This file is from sasn100.sandia.gov and is
/usr/local/FAQ/NQS_general_info
=======================================================================
Network Queueing System (NQS) Usage Notes 12/05/2002
-----------------------------------------------------------------------
Janus supports the use of NQS for submitting batch jobs. The system
divides the nodes into an NQS batch partition and an interactive
partition. The interactive partition is 140 nodes, and is available
at all times (Please refer to sasn100:/usr/local/FAQ/janus_good_citizen
for usage policy on interactive nodes).
Jobs are submitted to the NQS system using the qsub command. At
present, you must be logged in to janus when you execute the qsub
command. You can check on jobs by using the qstat command.
Information on the NQS commands qsub, qstat, and qdel can be obtained
by viewing the man pages for each command.
The unclassified system (janus) is configured with multiple sets of
3 queues to which a single user may submit jobs. The assignment
to a particular set of these queues is determined when you are
assigned a user-id on janus. For Sandia users, these queues would be
"snl", "snl.day", and "snl.big".
For users at the other two DOE labs these queues are "lanl", "lanl.day",
"lanl.big", "llnl", "llnl.day", and "llnl.big".
For users at other DOE sites, the relevant queues are "doe", "doe.day",
and "doe.big".
For university users with the ASAP program these queues are
"edu", "edu.day", and "edu.big"
For projects not directly funded by the ASCI program these queues are
"naq", "naq.day", and "naq.big"
All queues run at all times regardless of the day or time when the
middle section is present (big mode). When the middle section is not
present (small mode), the .day queues still run at all times, but the
.big queues do not run at all. Queues with no .day qualifier in the name
are disabled from 9:45AM MT to 3:00PM MT Monday through Thursday in
small mode. This policy is intended to facilitate code development
efforts using the .day queues when the system is in small mode. Jobs
may be submitted to any queue at any time, though jobs submitted to a
queue that is not running will not start until the queue next becomes
active. The batch scheduling algorithm in effect for small mode can
be viewed pictorially at
http://www.sandia.gov/ASCI/Red/usage/ASCIRed_batch_sched_b.pdf
A special queue called "express" exists for emergency situations.
————————
**TO DO**
1. In the NQS usage notes, how many nodes make up the interactive partition?
2. Write the next part of the NQS usage notes, picking up after their final sentence.
————————
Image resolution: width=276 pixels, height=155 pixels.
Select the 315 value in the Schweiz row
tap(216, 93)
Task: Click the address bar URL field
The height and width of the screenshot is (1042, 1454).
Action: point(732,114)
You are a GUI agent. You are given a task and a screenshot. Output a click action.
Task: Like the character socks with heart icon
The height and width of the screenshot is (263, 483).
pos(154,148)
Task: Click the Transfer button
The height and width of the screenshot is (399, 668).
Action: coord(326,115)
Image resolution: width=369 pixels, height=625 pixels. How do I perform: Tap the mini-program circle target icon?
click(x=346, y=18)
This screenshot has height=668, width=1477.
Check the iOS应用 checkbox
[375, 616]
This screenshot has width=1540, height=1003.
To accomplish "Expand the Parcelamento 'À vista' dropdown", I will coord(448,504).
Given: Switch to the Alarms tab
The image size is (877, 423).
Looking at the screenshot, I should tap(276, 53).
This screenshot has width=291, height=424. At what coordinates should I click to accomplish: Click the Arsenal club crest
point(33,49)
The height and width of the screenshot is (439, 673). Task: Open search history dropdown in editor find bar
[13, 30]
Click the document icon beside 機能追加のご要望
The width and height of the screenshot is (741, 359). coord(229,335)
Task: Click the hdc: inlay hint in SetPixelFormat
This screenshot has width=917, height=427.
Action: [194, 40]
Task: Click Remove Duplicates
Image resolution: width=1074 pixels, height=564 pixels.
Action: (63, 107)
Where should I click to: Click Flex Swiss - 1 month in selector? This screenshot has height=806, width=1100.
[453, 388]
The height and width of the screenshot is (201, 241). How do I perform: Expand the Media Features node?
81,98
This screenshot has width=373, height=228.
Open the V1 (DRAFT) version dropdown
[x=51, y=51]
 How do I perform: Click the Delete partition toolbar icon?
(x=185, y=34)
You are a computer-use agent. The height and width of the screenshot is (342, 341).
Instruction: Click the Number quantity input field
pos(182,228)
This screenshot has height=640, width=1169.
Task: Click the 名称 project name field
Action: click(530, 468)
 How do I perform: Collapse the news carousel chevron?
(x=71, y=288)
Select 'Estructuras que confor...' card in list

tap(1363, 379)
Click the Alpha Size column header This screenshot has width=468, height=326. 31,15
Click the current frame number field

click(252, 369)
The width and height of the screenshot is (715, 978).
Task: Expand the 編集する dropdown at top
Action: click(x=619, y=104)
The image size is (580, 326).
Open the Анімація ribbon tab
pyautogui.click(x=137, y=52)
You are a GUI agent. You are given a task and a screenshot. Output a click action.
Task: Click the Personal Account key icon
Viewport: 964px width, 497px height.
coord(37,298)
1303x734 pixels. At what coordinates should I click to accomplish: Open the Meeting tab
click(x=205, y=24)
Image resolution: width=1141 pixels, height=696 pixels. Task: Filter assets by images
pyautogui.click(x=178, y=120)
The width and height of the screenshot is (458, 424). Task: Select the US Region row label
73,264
————————
**ANSWER LIST**
1. 140 nodes.

2.
Access to this queue is only for the duration of the emergency for
a maximum of one week, and will be granted only by special request
to "janus-managers@sandia.gov" The request must be made by a manager
or site point of contact. Jobs in this queue are given a very high
initial priority and therefore run as soon as the requested number of
nodes is available.
A special set of queues called "priority" queues exists for completing
a set of jobs for priority projects. These queues are called
"priority" and "priority.big" and operate with the same limits
as the equivalent queues associated with a normal usage
group [snl,llnl,lanl,doe,naq,edu]. However, jobs in each of the priority
queue types start with a higher queueing priority than jobs in a
"normal" equivalent queue. Access to these queues is based on
established ASCI/ASAP project priorities, and will be granted only
by special request to "janus-managers@sandia.gov" for the duration
needed to complete the priority jobs to a maximum of three months.
The request must be made by a manager or site point of contact.
The "janus-managers" will regularly re-visit whether the users with
current access to the "priority" queues should continue to be granted
that access. Until completion of the priority jobs, users will be
granted access to these queues instead of their normal queues, and
shall notify "janus-help" upon completion of the work so they may be
switched back to their normal queues.
Each user is allowed a maximum of one job at a time in the .day
queues, and two jobs at a time (running or not) in the other queues.
(See summary of Queue limits in table below). The limit is enforced
by NQS and will abort a qsub request if this limit is exceeded.
More details about usage rules, including rules governing the
interactive nodes, may be found in the FAQ file janus_good_citizen
The classified system runs with fewer rules and limits. The .big
queues only run in big mode, but the queues with no qualifier run
at all times. There are no .day queues on the classified system.
The priority and express queues operate the same as on the
unclassified side.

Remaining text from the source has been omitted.